What happened

Shares of home-services marketplace Angi (ANGI 2.49%) were climbing today as the company posted better-than-expected results in its first-quarter earnings report, beating revenue estimates and reporting a solid improvement in earnings before interest, taxes, depreciation, and amortization (EBITDA). 

Shares of Angi were up 22.8% as of 2:27 p.m. ET.

So what

Revenue was down 10% to $392.4 million due to a change in the way it recognizes revenues in its services business, but that topped the consensus at $384.5 million. On a comparable basis, revenue was up 1% in the quarter.

Revenue from services, which is the direct-booking marketplace Angi started a few years ago, rose 14%, while revenue in its roofing business, which came from its 2021 acquisition of Total Home Roofing, rose 5%.

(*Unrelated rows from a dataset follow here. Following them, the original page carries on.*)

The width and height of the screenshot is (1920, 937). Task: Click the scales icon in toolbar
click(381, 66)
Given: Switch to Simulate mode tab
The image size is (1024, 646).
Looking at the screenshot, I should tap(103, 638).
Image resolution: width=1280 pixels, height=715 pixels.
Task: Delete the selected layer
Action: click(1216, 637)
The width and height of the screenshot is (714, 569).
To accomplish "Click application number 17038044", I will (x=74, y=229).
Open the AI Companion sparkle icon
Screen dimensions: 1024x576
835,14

Ads and leads, the core segment that helps home service providers find jobs, saw flat revenue at $294 million. 

Even as the company saw a decline in service requests, monetized transactions, and transacting service professionals, it improved adjusted EBITDA from a loss of $3.2 million in the quarter a year to a $30.5 million profit as the company cut costs in sales and marketing and general and administrative expenses, and cost of revenue fell sharply due to the change in the way it measures revenue from the services business.  

Free cash flow also improved from a loss of $27.6 million to a profit of $7.2 million.

Now what

Angi didn't offer guidance in the press release, but the results provide some encouragement that the company is bringing costs in line with revenue. While a return to revenue growth may require an improvement in the housing and home-improvement markets, it's a good sign that profitability can improve, even with a decline in revenue.

The services business still has potential, but the earlier sell-off in the stock reflects the company's challenges in making it work. The business is still in turnaround mode, as it's been for several years.